======== Entries shown ========

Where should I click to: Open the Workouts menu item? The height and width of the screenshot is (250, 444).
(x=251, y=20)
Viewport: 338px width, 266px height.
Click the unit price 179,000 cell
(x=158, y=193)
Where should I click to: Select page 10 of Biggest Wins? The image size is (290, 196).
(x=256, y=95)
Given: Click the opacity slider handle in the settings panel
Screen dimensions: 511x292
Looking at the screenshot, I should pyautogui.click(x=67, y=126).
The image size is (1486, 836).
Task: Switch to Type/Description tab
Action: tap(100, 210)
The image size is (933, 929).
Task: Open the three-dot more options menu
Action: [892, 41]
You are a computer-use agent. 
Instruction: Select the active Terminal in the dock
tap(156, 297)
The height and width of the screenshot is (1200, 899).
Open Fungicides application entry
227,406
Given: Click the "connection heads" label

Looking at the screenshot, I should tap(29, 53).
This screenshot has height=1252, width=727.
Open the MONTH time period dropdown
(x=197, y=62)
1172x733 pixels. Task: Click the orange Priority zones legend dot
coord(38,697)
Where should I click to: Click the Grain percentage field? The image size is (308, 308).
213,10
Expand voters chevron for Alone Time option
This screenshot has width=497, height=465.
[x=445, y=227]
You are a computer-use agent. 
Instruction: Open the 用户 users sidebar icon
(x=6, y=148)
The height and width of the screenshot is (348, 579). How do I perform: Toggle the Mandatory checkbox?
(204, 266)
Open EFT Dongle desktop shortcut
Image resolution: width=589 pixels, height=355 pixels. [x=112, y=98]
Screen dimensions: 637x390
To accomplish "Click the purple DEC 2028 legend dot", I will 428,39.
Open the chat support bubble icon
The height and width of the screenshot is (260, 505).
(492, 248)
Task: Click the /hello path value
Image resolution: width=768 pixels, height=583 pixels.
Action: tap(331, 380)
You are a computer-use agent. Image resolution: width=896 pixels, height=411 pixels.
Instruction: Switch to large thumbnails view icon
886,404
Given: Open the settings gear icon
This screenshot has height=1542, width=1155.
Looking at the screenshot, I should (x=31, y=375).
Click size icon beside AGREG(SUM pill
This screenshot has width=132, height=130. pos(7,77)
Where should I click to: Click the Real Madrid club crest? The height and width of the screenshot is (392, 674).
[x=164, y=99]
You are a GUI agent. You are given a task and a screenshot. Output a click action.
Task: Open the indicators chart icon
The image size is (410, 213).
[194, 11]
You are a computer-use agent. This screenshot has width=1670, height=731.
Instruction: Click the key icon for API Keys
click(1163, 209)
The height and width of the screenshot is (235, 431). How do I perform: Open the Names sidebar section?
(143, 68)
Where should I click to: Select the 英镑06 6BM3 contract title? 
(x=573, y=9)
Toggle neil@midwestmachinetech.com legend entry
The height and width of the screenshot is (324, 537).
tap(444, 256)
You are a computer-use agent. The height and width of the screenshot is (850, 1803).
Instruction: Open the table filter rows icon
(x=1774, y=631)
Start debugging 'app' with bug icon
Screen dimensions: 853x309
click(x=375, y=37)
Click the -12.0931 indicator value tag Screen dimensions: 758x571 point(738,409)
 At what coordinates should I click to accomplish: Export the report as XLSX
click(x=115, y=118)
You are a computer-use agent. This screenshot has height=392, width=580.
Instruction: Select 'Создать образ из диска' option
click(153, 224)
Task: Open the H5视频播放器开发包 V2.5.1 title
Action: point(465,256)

========

= Exercise instructions =
From the entries above, select each line containing the string "computer".

= Answer for this exercise =
You are a computer-use agent. 
You are a computer-use agent. 
You are a computer-use agent. Image resolution: width=896 pixels, height=411 pixels.
You are a computer-use agent. This screenshot has width=1670, height=731.
You are a computer-use agent. The height and width of the screenshot is (850, 1803).
You are a computer-use agent. This screenshot has height=392, width=580.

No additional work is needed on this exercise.